Partindo desta base, o historiador ressalta ainda que um bom líder precisa ter consciência emocional e entender que as decisões levam em consideração as emoções, não só suas como as dos outros, e não podem ser feitas assim de uma hora para outra.
O equilíbrio mental consiste na inter relação harmoniosa entre as quatro esferas da experiência mental: conação, atenção, cognição e emoções, que revela um bem-estar duradouro e independente de estímulos.
Um outro ponto é a sabedoria para entender que, de alguma forma, dependemos uns dos outros. “Esse é um ponto interessante porque a dependência culturalmente é tratada como sempre uma coisa negativa. Esse aspecto da sabedoria seria reconhecer essas interligações que estão presentes e que a gente nem sempre dá valor ou reconhece. A sabedoria ajuda a discriminar claramente os conhecimentos e habilidades que dão origem à felicidade genuína a nós e aos outros”.
Meditação – Uma das ferramentas que entrou definitivamente para a nossa vida pessoal e profissional é a meditação. A prática fortalece as conexões cerebrais que nos ajudam a controlar os impulsos e também mexe com sistemas que são importantes para aumentar a empatia – o que faz com que quem pratica fique mais preocupado com o bem dos outros. Isso também nos leva a sentir felicidade.
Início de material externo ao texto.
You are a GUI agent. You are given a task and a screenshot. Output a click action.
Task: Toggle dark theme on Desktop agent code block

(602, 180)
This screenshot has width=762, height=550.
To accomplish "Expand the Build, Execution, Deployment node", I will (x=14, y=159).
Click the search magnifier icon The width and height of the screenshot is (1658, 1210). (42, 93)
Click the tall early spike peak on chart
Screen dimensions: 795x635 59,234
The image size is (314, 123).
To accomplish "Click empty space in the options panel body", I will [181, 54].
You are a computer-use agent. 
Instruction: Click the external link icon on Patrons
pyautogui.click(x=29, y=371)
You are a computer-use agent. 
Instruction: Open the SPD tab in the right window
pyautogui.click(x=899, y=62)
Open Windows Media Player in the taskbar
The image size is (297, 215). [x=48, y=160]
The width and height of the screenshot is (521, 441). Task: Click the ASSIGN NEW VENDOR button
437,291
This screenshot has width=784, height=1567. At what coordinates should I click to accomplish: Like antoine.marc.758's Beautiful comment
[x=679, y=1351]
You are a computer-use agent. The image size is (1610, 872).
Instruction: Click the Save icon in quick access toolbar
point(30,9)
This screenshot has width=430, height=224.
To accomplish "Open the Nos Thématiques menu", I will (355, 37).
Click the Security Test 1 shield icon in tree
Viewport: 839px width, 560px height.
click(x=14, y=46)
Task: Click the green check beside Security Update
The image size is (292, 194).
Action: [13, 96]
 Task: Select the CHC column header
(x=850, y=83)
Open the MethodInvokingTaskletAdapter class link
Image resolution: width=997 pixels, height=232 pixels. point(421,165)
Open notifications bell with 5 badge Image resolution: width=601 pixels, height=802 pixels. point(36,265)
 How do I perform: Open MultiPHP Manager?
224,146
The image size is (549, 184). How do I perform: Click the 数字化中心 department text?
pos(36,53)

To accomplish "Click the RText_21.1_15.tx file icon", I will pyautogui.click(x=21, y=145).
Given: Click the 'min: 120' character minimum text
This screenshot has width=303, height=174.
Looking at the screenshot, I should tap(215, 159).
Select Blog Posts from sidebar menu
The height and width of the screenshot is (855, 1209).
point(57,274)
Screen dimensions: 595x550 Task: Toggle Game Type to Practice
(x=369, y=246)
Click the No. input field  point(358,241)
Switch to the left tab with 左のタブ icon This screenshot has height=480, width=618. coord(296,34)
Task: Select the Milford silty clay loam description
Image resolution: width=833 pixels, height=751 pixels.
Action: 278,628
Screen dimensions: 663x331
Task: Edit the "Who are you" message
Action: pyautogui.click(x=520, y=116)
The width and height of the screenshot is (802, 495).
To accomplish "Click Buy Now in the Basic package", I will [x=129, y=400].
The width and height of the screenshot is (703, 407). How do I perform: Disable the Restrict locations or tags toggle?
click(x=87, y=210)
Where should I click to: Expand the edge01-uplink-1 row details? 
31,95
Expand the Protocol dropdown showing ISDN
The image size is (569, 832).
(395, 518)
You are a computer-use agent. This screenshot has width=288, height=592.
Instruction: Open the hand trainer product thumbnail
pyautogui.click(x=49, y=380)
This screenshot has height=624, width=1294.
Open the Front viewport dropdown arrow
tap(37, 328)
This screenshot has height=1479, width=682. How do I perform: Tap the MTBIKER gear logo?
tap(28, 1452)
Ainda há um mito que ela deve ser feita em algum momento do dia, em um lugar tranquilo, livre de barulho até com incensos e velas. Ramalho joga esta fórmula por terra. Para ele, o ideal é trazer essa consciência para as coisas que a gente já faz. “Em geral, pensamos na prática da atenção sobretudo como um momento que a gente precisa parar e prestar atenção na respiração, no mantra, no som e acaba criando a falsa dicotomia entre a vida e a prática. Imagina que temos uma hora querendo desenvolver atenção e 23 horas desenvolvendo a falta de atenção. É fácil imaginar quem vai ganhar esse cabo de guerra. Mesmo que a gente durma 10 horas por noite ainda vou ficar 13 horas contra 60 minutos. Não é uma boa matemática separar um momento para ficar o resto do tempo distraído. A ideia é que a gente traga um pouco as práticas de atenção para o que estivermos fazendo. Uma forma simples que pode realmente ajudar e tem fundamento científico é fazer três respirações profundas antes de responder um e-mail, participar de uma reunião, fazer uma apresentação.”
Vamos tentar?
Ouça ainda o episódio 37 do podcast “Somos Newa”: Compaixão se aprende.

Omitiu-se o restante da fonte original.